A typical example is on display in Ireland, where a local bishop has decided Vatican II requires him to vandalize an historic and beloved cathedral.
The alterations are part of his plan to extensively remodel the sanctuary, nave and transepts of the cathedral designed by Edward W Pugin, a man regarded as one of the most important Victorian architects of the Gothic revival.
Dr Magee, the Bishop of Cloyne and the former secretary to the previous pope, believes the changes are necessary to bring the style of worship in the cathedral into line with Vatican II guidelines that modernised Mass by ending the use of Latin and bringing the priest closer to the congregation.
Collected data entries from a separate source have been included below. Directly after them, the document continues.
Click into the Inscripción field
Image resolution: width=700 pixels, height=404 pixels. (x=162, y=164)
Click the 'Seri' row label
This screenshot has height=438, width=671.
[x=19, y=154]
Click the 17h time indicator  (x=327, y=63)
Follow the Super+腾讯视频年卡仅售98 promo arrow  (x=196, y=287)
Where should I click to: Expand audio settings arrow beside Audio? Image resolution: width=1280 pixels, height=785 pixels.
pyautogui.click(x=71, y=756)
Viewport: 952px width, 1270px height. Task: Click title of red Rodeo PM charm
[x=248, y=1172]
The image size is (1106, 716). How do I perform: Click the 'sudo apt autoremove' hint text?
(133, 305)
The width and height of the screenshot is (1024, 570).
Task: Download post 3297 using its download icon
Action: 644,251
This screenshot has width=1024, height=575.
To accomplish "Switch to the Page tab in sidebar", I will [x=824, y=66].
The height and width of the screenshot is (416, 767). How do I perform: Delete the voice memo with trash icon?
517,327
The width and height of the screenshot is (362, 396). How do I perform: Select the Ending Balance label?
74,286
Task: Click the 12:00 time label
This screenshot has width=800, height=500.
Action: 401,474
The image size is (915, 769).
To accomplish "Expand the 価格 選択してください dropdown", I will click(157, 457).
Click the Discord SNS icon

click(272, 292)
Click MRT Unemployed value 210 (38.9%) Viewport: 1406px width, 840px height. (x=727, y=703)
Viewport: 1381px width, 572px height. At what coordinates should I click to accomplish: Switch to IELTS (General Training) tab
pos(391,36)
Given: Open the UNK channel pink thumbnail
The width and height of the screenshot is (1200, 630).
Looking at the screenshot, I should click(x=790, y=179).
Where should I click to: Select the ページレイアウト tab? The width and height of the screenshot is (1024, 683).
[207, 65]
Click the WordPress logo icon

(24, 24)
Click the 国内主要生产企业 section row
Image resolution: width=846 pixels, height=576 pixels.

Dr Magee wants to strip out 20 pews to extend the sanctuary into the body of the cathedral and lower it to the same level by removing three steps. He also wants to bring the bishop's chair and altar forward.
The move requires the removal of large portions of the mosaic floor laid by Ludwig Oppenheimer, of Manchester, who worked on the Co Cork cathedral built between 1867 and 1919.
The delicate mosaics depict religious symbols as well as the harp, signifying St Colman's sixth-century role as the Bard of Munster.
Bishop Magee would also like to redesign the adjacent marble-floored chapel built by Pugin and his partner George Ashlin for the lying in state of a bishop. He wants to transform the chapel into an ordinary mortuary for lay people.
Breaking up the altar rail will deprive people of the place where they have knelt to take communion for almost 100 years.
If you've never been into an historic church transformed in this way, you can't quite appreciate how ugly and deforming these kind of "wreckovations" can be. Yet they've become extremely common. Almost always they are rationalized as necessary in the name of "community." Almost always the resut is a continued fall-off in church attendance, replacing actual communities with the pretend-staged kind.
Part of the reason is obvious, and has nothing to do with matters of intricate theology which cause heated debate between traditionalists and modernists in the Church. The problem lies in sacred aesthetics. Churches like the one in question were created with the explicit purpose of creating a sense of sacredness and mystery. The rennovators, in the rare cases where they pay any attention at all to this aesthetic, are uniformly inferior to their predecessors in this regard. Sometimes they seem outright hostile to such notions.
Here's the cathedral in question:


Wouldn't it look much better with a few felt banners with words like "Alleluia" and "Love" dressing up the altar, and a groovy priest sitting right out in the middle of the congregation? Wouldn't that increase the worship experience of the congregation? No? What are you, some kind of reactionary radical traditional clod?!
I'm hoping and praying the new Pope Benedict starts reversing, or at least slowing this trend. He has written many things in the past which suggest this doesn't align with his own ideas about the meaning of Vatican II.